Photo par Murilo Botelho de Pexels

Sur l'une des photos, ma mère tient un petit tableau noir sur lequel elle a elle-même écrit à la craie : "'Ne parle pas comme une femme noire', me disaient-ils, et je me sentais mal. Maintenant, je parle comme une Afro-Péruvienne et je me sens mieux avec les autres". Pour la même campagne photographique, un autre jour et dans un autre lieu, j'apparais tenant le même tableau noir avec un message différent : "Negra, sí. Negra, soy. Negra, negra soy ! Inspirée par le poème de Victoria Santa Cruz, Me gritaron negra, j'avais décidé de dire au public que je m'identifie comme noire. Au lieu de cela, ma mère, qui n'était pas au courant de ma décision, a choisi de se revendiquer publiquement comme afro-péruvienne. Cela m'a incité à réfléchir à la diversité des catégories que nous utilisons pour nous identifier : quelle est la différence entre être noire et afro-péruvienne, comment une mère et une fille peuvent-elles s'identifier publiquement en termes ethniques et raciaux en utilisant un langage différent ?

Je sais que le débat est ouvert, large et dense. Le nom que nous nous donnons est toujours un sujet de conversation à l'intérieur et à l'extérieur du groupe. Il est probable qu'au sein même de ce site web, les contributeurs aient des opinions différentes quant à l'étiquette à laquelle nous nous identifions.

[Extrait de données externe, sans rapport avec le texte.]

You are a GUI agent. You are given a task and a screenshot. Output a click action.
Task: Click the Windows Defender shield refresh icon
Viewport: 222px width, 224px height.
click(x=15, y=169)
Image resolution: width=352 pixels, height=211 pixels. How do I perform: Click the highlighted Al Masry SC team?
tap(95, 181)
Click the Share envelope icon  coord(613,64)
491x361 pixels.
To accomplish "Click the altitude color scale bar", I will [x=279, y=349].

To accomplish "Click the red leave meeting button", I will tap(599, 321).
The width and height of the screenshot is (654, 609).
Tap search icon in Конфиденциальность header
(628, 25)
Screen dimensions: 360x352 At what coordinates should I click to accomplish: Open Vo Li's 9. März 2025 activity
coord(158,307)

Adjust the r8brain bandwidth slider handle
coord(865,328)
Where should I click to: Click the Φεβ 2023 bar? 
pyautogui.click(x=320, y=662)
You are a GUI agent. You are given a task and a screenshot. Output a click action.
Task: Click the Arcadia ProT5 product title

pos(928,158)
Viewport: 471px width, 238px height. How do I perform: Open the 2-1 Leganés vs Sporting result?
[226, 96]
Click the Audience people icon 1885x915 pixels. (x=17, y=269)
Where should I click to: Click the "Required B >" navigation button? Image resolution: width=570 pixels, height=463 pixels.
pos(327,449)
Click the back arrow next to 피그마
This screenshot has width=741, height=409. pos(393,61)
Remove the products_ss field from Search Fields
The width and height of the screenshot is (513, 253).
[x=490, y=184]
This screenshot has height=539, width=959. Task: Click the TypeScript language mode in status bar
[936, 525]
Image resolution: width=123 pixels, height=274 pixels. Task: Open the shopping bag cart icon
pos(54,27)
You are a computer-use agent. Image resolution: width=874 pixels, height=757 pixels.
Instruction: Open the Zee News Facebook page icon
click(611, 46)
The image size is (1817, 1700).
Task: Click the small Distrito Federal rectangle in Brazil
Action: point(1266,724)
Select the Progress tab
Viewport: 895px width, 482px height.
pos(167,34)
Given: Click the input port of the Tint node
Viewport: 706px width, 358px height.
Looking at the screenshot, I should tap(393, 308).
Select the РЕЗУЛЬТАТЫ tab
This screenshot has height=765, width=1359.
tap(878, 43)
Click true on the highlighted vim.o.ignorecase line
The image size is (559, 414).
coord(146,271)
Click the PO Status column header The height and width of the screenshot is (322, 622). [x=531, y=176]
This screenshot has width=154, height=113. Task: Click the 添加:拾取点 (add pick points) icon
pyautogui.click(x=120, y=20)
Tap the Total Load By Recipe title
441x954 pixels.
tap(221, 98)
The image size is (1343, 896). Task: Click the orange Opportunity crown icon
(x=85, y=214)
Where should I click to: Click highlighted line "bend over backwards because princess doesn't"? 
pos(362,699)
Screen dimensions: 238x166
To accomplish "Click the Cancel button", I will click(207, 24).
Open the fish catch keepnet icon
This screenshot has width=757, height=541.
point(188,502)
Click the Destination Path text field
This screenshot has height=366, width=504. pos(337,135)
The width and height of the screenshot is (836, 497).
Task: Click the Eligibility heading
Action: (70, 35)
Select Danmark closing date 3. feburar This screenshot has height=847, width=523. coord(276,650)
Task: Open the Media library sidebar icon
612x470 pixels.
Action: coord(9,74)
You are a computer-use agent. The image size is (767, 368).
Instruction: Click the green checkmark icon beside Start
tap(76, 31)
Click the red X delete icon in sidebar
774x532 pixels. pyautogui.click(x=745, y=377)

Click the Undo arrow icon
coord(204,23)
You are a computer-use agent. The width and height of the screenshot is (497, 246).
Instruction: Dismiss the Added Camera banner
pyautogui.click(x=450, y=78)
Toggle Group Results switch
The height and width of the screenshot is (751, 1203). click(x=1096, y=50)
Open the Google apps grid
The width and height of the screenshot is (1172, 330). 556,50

Personnellement, je ne me souciais guère de l'étiquette car, à mon avis, le principal problème n'est pas le nom que l'on nous donne, mais la façon dont on nous traite en fonction de la façon dont on nous voit. Et les étiquettes raciales font simplement partie de cette différence de traitement. 

Au début

Parler d'afro-descendants ou d'afro-péruviens est un phénomène plutôt récent. Quand j'ai grandi dans les années 1990, dans ma famille, nous nous appelions les noirs. À la maison, il y avait un disque de longue durée de Ritmos Negros del Perú de Nicomedes Santa Cruz et un autre de Cumanana (du même auteur) accompagné d'un livre de chansons qui comprenait des morceaux comme Negra ou Negrito. J'ai passé des heures de mon enfance à étudier ce recueil de chansons, à essayer de mémoriser les paroles de Nicomedes. "D'Afrique est venue ma grand-mère, habillée en escargots", dit l'un de ses vers. J'imaginais que sa grand-mère était noire comme nous.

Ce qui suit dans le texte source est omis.